Now, I was a bit torn. I mean, portion control is a legitimate part of eating a good diet, and I was willing to accept the idea that one thin slice—perhaps torn up on top of a chef’s salad—might be a serving. I was totally down with supporting, even encouraging, people to make that choice.

On the other hand, when I used that lunch meat to make a sandwich, I used 8 or 10 slices—and had no idea how much fat I was eating. I could assume it was pretty close to 5 grams, but I would have really liked to have a more accurate figure.

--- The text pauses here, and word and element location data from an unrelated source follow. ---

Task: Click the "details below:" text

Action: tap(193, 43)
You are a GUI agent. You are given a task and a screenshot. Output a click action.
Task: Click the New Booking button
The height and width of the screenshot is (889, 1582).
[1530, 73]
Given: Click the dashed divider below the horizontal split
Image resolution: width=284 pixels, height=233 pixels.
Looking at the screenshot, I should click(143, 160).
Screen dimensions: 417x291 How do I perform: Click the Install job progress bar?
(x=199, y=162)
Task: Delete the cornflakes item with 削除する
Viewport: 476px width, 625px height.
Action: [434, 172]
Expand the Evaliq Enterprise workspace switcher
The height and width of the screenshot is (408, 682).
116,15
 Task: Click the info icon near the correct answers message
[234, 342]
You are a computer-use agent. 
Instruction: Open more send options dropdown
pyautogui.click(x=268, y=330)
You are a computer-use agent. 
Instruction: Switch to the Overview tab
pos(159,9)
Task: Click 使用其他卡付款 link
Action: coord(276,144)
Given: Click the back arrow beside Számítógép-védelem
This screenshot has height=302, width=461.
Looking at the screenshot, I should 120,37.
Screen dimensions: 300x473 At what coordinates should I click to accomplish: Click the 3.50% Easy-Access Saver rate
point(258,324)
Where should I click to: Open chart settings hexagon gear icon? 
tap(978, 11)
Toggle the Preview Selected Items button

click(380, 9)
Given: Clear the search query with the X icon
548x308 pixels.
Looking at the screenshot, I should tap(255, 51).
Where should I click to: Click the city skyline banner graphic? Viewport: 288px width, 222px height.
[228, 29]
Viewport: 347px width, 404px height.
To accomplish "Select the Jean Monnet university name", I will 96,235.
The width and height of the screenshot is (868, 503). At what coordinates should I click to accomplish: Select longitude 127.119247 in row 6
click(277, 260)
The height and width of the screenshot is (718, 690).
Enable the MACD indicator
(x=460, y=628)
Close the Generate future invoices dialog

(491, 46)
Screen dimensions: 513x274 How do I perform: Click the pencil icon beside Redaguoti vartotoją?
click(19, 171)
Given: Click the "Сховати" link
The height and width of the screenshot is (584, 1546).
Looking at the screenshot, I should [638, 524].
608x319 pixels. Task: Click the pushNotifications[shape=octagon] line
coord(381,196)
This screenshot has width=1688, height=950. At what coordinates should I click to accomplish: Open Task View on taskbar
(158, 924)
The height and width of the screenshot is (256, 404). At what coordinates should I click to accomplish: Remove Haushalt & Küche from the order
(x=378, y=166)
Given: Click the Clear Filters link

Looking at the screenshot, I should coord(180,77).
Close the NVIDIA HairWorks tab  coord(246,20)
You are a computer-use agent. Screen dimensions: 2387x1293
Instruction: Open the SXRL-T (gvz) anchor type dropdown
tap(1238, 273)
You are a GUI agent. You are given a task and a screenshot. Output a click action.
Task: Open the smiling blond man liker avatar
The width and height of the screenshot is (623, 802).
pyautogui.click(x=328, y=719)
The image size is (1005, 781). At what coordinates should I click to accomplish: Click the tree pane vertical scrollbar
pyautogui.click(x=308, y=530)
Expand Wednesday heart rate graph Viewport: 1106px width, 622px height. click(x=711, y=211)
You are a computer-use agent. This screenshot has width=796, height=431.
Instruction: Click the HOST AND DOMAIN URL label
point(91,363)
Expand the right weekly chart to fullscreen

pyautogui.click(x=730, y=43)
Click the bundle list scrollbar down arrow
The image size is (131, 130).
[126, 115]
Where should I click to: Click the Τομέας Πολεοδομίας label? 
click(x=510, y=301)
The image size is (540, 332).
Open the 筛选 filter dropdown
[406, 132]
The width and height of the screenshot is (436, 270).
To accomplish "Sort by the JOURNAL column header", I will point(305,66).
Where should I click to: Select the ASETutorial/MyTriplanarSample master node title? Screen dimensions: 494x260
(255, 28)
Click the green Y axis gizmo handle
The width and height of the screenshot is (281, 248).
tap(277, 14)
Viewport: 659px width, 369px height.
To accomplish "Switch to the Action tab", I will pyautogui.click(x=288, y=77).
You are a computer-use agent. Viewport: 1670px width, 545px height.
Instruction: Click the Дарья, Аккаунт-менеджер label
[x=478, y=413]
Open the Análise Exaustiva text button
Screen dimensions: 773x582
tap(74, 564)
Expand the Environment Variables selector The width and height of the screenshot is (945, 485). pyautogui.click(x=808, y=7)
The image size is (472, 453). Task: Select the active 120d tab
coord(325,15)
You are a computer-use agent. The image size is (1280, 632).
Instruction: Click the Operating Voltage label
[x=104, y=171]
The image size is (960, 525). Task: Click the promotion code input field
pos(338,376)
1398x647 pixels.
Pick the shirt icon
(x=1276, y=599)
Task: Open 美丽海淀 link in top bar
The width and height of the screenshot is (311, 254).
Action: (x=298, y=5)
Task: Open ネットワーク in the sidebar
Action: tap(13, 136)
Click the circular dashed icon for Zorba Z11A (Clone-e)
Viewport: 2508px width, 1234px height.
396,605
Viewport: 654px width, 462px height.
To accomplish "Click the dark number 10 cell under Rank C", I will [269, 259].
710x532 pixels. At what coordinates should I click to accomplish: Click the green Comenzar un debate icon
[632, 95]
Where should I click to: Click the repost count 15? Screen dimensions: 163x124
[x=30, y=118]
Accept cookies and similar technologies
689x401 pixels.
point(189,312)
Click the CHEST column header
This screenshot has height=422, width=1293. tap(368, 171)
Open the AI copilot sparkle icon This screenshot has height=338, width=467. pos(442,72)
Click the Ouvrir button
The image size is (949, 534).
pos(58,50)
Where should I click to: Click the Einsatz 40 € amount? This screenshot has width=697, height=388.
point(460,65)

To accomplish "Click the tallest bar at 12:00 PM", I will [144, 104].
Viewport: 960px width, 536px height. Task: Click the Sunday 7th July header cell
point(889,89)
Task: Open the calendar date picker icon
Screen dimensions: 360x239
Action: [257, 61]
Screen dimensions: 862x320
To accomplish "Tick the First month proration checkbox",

My own preferred solution would have been to put the total fat content of the whole package on the label. Then if I used half or a third of the package to make a sandwich, I’d just have to divide by two or three to get a reasonably accurate figure.

That idea never seemed to get much consideration. Finally now the new rules move us some ways toward that, at least in categories where everybody knows that people consume a whole package. For example, soda companies will no longer be able to pretend that a 20-ounce bottle of soda contains two and a half 8-ounce servings.

What surprised me about the whole thing is that, although I remember caring deeply about this 20 years ago, I’m over it. I scarcely even look at food labels any more.

Part of the reason is that I’ve outsourced the label-checking to Jackie, but probably the bigger part is that a whole lot less of what I eat even has a label any more, because I eat a lot less in the way of manufactured edible products. (Strangely, food often doesn’t come with a food label. It’s the food-like products that get the food labels.)

Still, it’s good that people are paying attention to this. My label-based efforts to reduce fat consumption were effective: I brought my cholesterol down, and have kept it down for 20 years. It would have been a lot harder without the labels. Better labels would have helped more.

Even now I make use of the labels, although not so much the content of the label. Now that I’ve observed that food tends not to have labels, the presence of a label is a good, quick way to spot that I’m dealing with a manufactured food-like substance. (And I do eat them, I just try to make them a small part of my diet.)